# Il Cibo



## Dimme

Ciao, sono io per un' altra volta(spero che non sia fastidioso). `E giusto dire "questo cibo intossica l' organismo"?


----------



## Giannaclaudia

Dimme said:


> E' giusto dire "questo cibo intossica l'organismo"?


----------



## MünchnerFax

Scusate, ma questa di _cibo_ è una mia ossessione personale. 
_Cibo _è una parola che si usa poco frequentemente in italiano. Che cosa intendi dire esattamente? Così possiamo verificare se _cibo_ è davvero la parola più adatta.


----------



## Dimme

Allora, il nutrimento? L' alimento? Qual' `e la propria parola?


----------



## M_07

Dimme said:


> Allora, il nutrimento? L' alimento? Qual' `e la propria parola?


Dipende tu cosa vuoi dire...


----------



## Dimme

Scusate, molto carne fa male all' organismo. Carne `e il cibo, davvero?


----------



## M_07

Dimme said:


> Scusate, molt_a_ carne fa male all' organismo.


La carne è un alimento.


----------



## Angel.Aura

E il cibo consiste di alimenti.


----------



## cityofgod

Angel.Aura said:


> E il cibo consiste di alimenti.


 
Sono d'accordo con Te, in quanto la parola *cibo* esprime una categoria generica di alimenti, la parola *alimento* è - in un senso più sistemistico, l'unità base di tale categoria.


----------



## silvy76

Ciao dimme, mi permetto di farti una piccola correzione(come vedi piccola piccola

Ciao, sono io (per) un' altra volta.....

Apparte ció la parola *cibo* per me l'hai usata correttamente in quanto é, come é giá stato scritto, un termine generico che comprende ogni tipo di alimento


----------



## M_07

A me sembrava un po' strano che la carne fosse "cibo".
Lui ha detto:questo cibo intossica l'organismo(la carne).


----------



## Dimme

Ma che cosa `e la carne?
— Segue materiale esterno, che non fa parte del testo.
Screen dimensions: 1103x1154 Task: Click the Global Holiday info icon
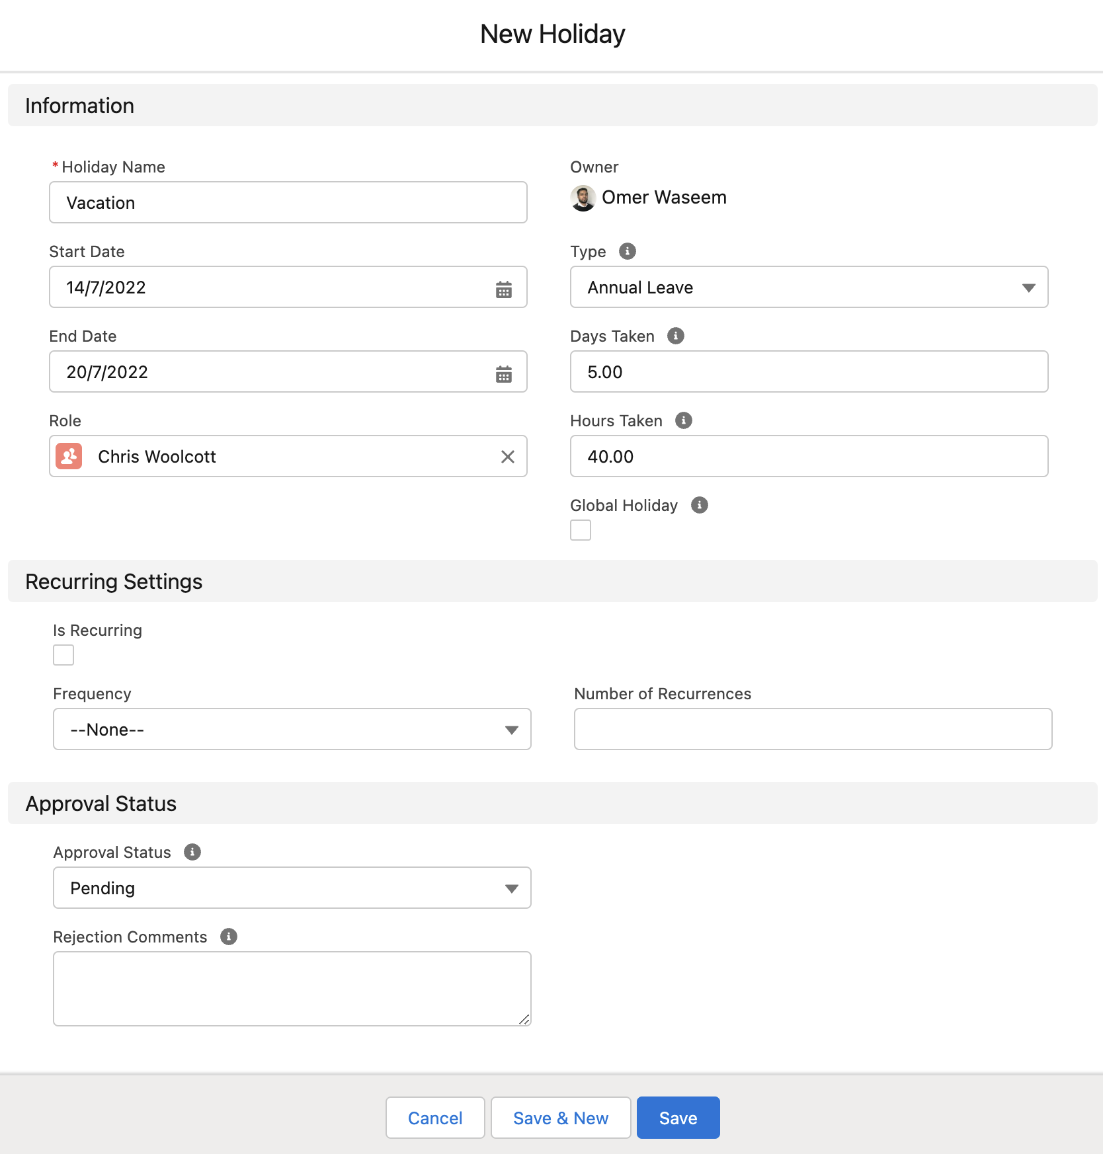click(x=699, y=505)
Tuttavia vi ringrazio per le vostre risposte.


----------



## Angel.Aura

Un alimento!


----------



## Dimme

Allora cosi':"La carne `e un alimento che consumandolo in grandi quantita' ci intossichera' l'organismo"?


----------



## sabrinita85

Dimme said:


> Allora così: "*La carne è un alimento che, consumandolo in grandi quantità, ci intossicherà il nostro organismo*"?


----------



## MünchnerFax

A me sembra che col presente sarebbe più scorrevole:
_La carne è un alimento che, *se* consuma*to* in grandi quantità, __*ci*__ intossic*a* il nostro_ _organismo_.


----------



## IrvingJones

MünchnerFax said:


> A me sembra che col presente sarebbe più scorrevole:
> _La carne è un alimento che, *se* consuma*to* in grandi quantità, __*ci*__ intossic*a* il nostro_ _organismo_.


La carne è un alimento che, se consumato in grandi quantità, *intossica il nostro organismo* oppure *ci intossica l'organismo.*
*ci= a noi*
 
a noi intossica il nostro organismo


----------



## MünchnerFax

È rosso e barrato, il mio _ci_.


----------



## IrvingJones

Scusa, non l'avevo visto...
(ho il monitor magnetizzato e non visualizza gran che bene tutto quello che non è nero...farò più attenzione)


----------